## What you should do
Restate only the tail of the data below, starting at the line that contains "You are a computer-use agent. The image size is (948, 437)." and including the last line, word for word.

Saved data entries:
# # # #

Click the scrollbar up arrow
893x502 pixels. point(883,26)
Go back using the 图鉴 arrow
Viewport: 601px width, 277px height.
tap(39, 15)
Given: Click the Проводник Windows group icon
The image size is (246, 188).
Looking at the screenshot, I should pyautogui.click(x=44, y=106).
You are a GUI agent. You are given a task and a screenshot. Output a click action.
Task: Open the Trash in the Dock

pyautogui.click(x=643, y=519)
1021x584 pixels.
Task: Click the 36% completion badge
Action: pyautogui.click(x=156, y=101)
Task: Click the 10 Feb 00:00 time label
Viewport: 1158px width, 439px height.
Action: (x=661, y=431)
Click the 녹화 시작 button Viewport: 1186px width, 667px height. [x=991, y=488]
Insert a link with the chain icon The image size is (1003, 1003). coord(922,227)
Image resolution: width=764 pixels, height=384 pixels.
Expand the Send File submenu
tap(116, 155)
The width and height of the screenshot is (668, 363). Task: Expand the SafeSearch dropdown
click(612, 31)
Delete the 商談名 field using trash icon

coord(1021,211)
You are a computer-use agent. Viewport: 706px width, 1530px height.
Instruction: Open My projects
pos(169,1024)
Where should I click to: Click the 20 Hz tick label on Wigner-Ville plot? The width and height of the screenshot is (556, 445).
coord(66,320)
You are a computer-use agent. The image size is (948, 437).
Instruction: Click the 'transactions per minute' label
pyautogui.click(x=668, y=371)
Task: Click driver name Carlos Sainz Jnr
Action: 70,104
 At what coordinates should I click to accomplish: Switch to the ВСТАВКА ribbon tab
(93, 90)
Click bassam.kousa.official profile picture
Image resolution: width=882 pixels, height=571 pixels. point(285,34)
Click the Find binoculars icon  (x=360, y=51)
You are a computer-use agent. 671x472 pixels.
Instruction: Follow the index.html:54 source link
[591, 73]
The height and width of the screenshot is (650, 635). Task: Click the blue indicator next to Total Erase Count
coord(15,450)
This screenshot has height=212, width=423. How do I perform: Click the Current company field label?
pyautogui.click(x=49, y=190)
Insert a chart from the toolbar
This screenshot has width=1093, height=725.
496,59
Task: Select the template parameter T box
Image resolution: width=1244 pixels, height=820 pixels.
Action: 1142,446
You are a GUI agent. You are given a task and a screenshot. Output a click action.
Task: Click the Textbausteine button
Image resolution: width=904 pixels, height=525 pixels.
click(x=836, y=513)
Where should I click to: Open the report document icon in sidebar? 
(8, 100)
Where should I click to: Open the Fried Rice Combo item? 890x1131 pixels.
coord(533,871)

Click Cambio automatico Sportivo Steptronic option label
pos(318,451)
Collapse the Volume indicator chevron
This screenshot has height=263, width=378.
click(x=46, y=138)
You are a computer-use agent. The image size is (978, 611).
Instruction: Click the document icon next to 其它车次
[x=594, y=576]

# # # #

## Exercise result
You are a computer-use agent. The image size is (948, 437).
Instruction: Click the 'transactions per minute' label
pyautogui.click(x=668, y=371)
Task: Click driver name Carlos Sainz Jnr
Action: 70,104
 At what coordinates should I click to accomplish: Switch to the ВСТАВКА ribbon tab
(93, 90)
Click bassam.kousa.official profile picture
Image resolution: width=882 pixels, height=571 pixels. point(285,34)
Click the Find binoculars icon  (x=360, y=51)
You are a computer-use agent. 671x472 pixels.
Instruction: Follow the index.html:54 source link
[591, 73]
The height and width of the screenshot is (650, 635). Task: Click the blue indicator next to Total Erase Count
coord(15,450)
This screenshot has height=212, width=423. How do I perform: Click the Current company field label?
pyautogui.click(x=49, y=190)
Insert a chart from the toolbar
This screenshot has width=1093, height=725.
496,59
Task: Select the template parameter T box
Image resolution: width=1244 pixels, height=820 pixels.
Action: 1142,446
You are a GUI agent. You are given a task and a screenshot. Output a click action.
Task: Click the Textbausteine button
Image resolution: width=904 pixels, height=525 pixels.
click(x=836, y=513)
Where should I click to: Open the report document icon in sidebar? 
(8, 100)
Where should I click to: Open the Fried Rice Combo item? 890x1131 pixels.
coord(533,871)

Click Cambio automatico Sportivo Steptronic option label
pos(318,451)
Collapse the Volume indicator chevron
This screenshot has height=263, width=378.
click(x=46, y=138)
You are a computer-use agent. The image size is (978, 611).
Instruction: Click the document icon next to 其它车次
[x=594, y=576]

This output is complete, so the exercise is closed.